Industry recovery – a certainty?
As for this year and next, recovery in the video surveillance and access control market is all but certain as security projects assume amid a waning of the pandemic. “2021 was more of a year of adaptation and recovery for the industry, with many vendors offering solutions re-tooled for the pandemic era, new use-cases for already in-use technologies, and solutions that can enable an easier return-to-work as re-openings occur. Many projects which were stalled during 2020 lockdowns have re-started and are moving towards completion and many customers who may have had budget issues throughout 2020 likely saw their investment capabilities re-emerge this year. Because of this, we do expect that the industry will register about 3-5 percent annual growth; while this is not at pre-pandemic level growth rates it is a good start to recovering the ongoing trajectory that the industry was already on before the pandemic occurred.

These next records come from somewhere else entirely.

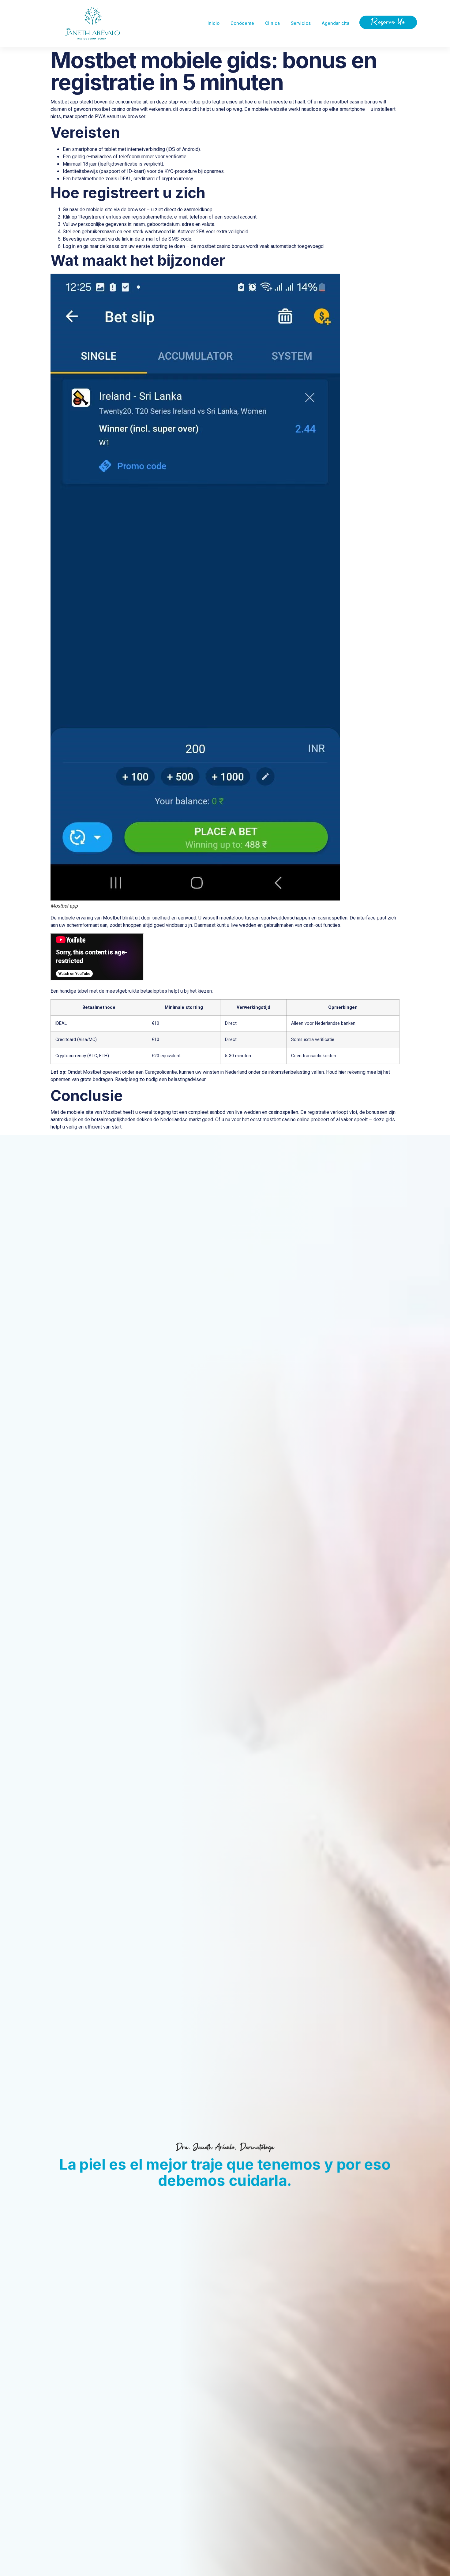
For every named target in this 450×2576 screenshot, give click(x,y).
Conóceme (242, 23)
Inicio (213, 23)
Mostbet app (64, 102)
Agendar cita (335, 23)
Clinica (272, 23)
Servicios (301, 23)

We do expect growth to slowly edge back to the same 7-10 percent growth rates by the end of 2022,” VanZandt said.
Already, companies’ 2021 first-half figures offer a glimpse of hope. “The good news is in the first half year of 2021, Dahua Technology achieved $2.09 billion in total operating revenue, with YOY growth of 37.27 percent; net profit amounted to $254 million, with YOY increase of 20.03 percent,” said Fu. “With accumulated experiences of these years, Dahua Technology has made a comprehensive breakthrough in enriching its business layout from smart products, smart home solutions, to large smart city solutions. With the development of AI and other technologies, the demands for smart solutions will increase, and this will be a very important growth support point for Dahua.”
“We see stronger demands on security in the market, and believe that new technologies will help create innovative products and solutions to meet customer’s varied needs. And yes, we are confident in the growth of industry and our businesses. There is a large market opportunity for enterprise users in terms of digital transformation, cost reduction and efficiency increase, and we also see solid demand from the SMB market for converged and more intelligent solutions,” Yao said.
Indeed, 2020 was an anomaly in various industries, including security. This is manifested in Security 50 this year where more companies in video surveillance and access control reported revenue losses than gains. But with flexibility, innovation and a forward-looking attitude, a lot of these companies showed resilience and weathered the shakeout, which is hopefully nearing its end. It also needs to be noted that just like other industries, security has been forever changed by the pandemic and will now cater to people’s security as well as health, digitization and remote-working needs. With security companies’ agility and responsiveness, they will surely adjust to this paradigm shift in no time, and with success.